_What the task requires_. What lines in the entries hold the string "agent"? List them.

_Collected data entries_.
□ □ □ □ □

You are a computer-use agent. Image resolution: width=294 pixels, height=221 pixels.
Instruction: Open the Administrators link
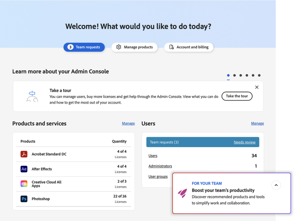point(160,166)
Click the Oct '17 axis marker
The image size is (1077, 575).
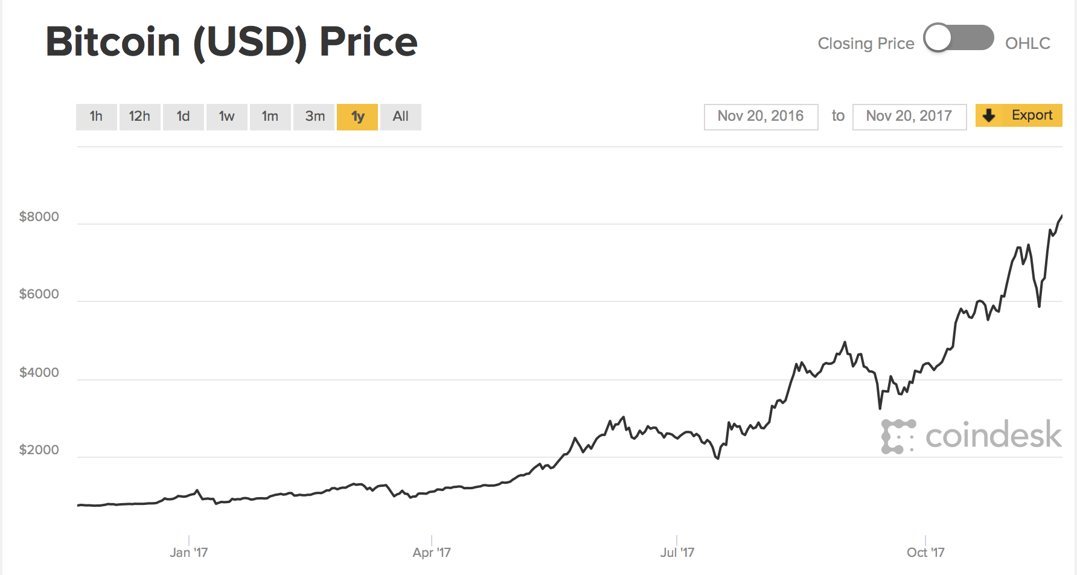click(925, 552)
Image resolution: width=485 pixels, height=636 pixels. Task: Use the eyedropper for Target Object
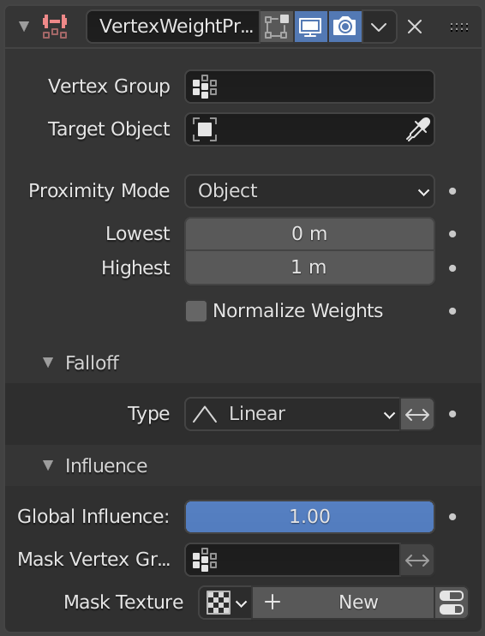(418, 129)
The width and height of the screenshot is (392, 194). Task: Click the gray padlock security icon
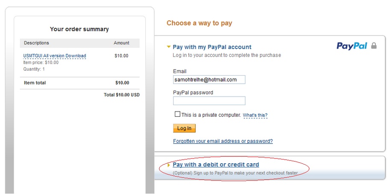(x=374, y=46)
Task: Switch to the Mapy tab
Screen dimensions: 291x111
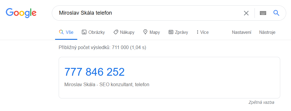Action: point(151,32)
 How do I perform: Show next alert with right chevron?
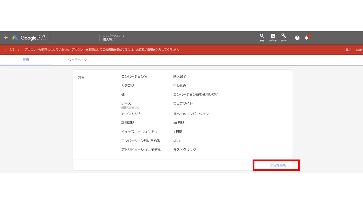[19, 50]
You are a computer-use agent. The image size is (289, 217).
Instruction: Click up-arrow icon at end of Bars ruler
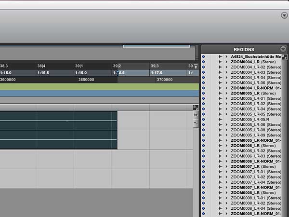196,66
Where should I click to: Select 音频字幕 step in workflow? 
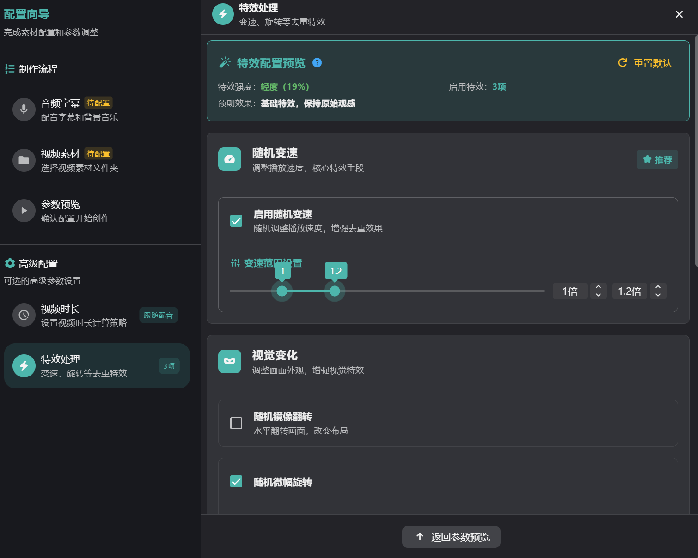click(79, 109)
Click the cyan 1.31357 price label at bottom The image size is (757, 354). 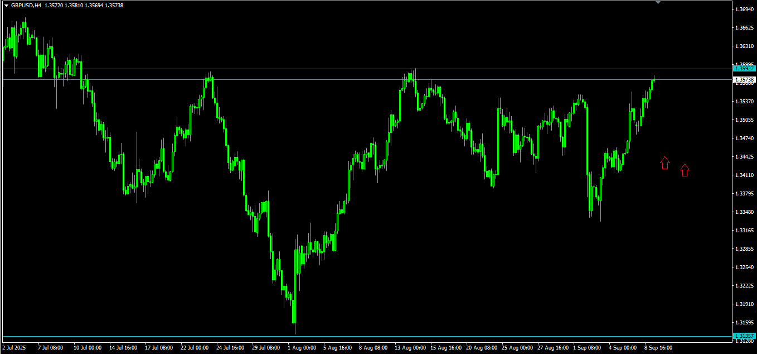click(744, 336)
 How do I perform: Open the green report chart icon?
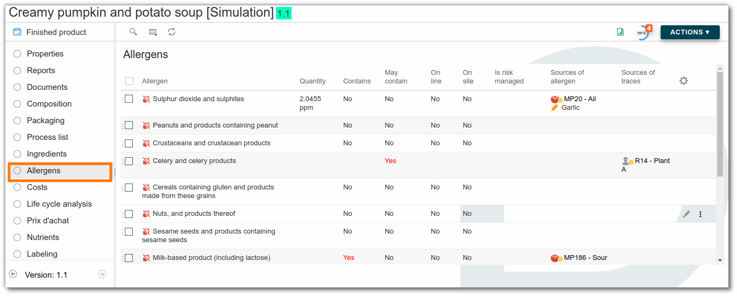pyautogui.click(x=620, y=32)
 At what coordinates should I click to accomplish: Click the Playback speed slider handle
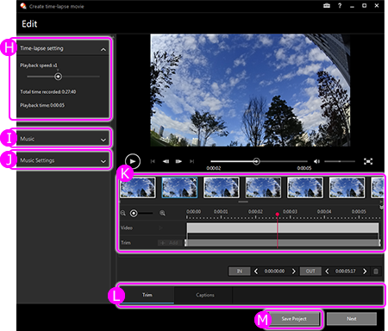pyautogui.click(x=59, y=77)
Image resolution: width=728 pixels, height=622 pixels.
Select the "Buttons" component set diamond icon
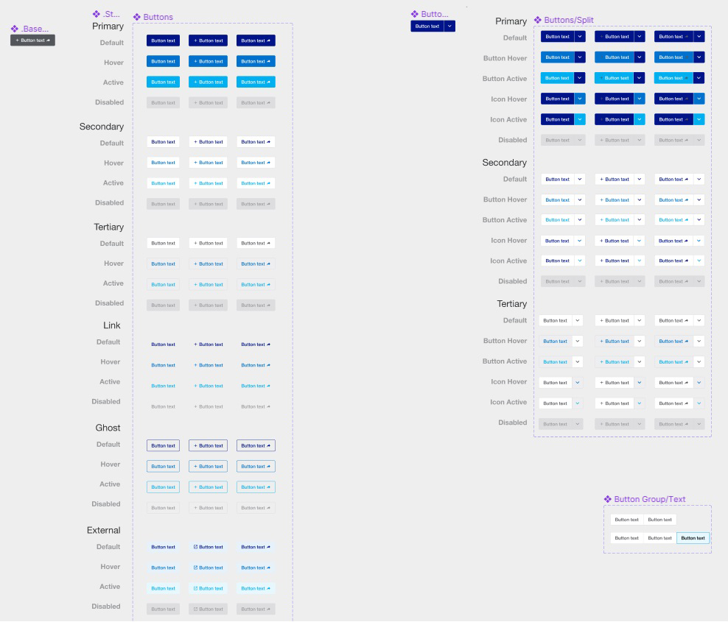point(137,17)
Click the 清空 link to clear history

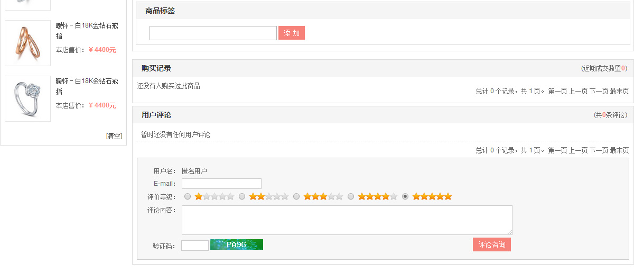pyautogui.click(x=114, y=136)
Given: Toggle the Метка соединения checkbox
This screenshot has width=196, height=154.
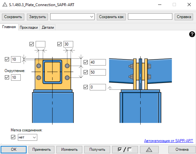Looking at the screenshot, I should click(x=13, y=137).
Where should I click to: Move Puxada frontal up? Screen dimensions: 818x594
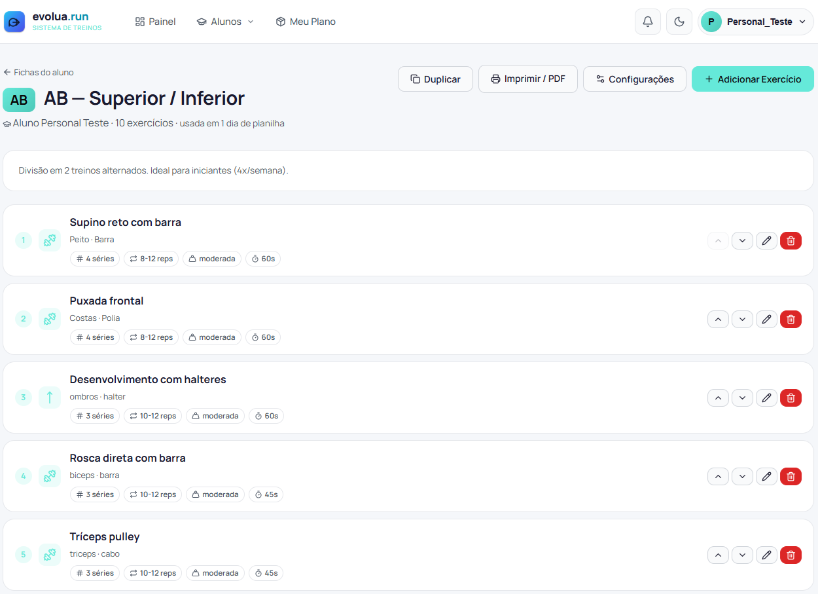(718, 319)
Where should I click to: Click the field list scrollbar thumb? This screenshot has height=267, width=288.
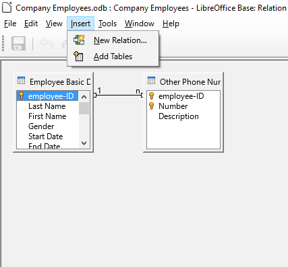84,108
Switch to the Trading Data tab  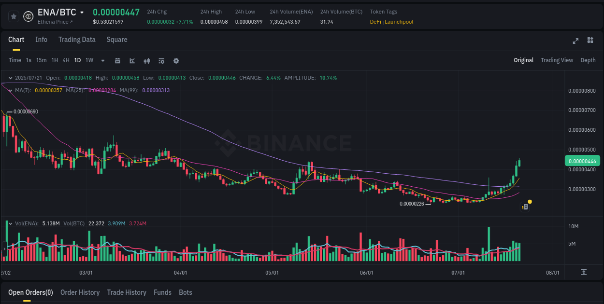point(77,40)
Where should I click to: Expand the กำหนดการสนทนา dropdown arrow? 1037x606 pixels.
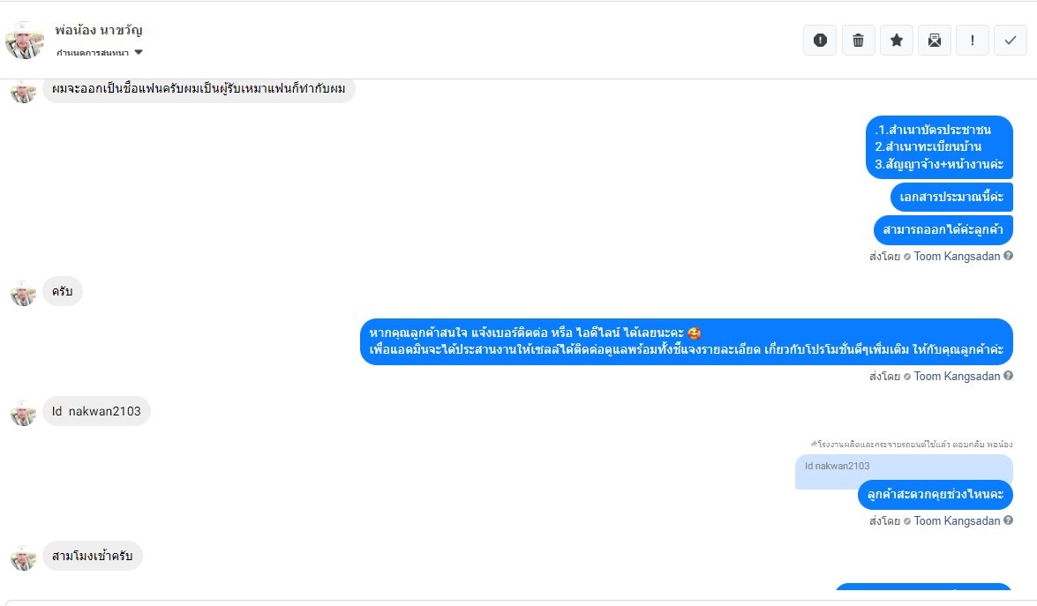click(x=139, y=52)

□ □ □ □ □

_Task result_.
You are a computer-use agent. Image resolution: width=294 pixels, height=221 pixels.
You are a computer-use agent. The image size is (289, 217).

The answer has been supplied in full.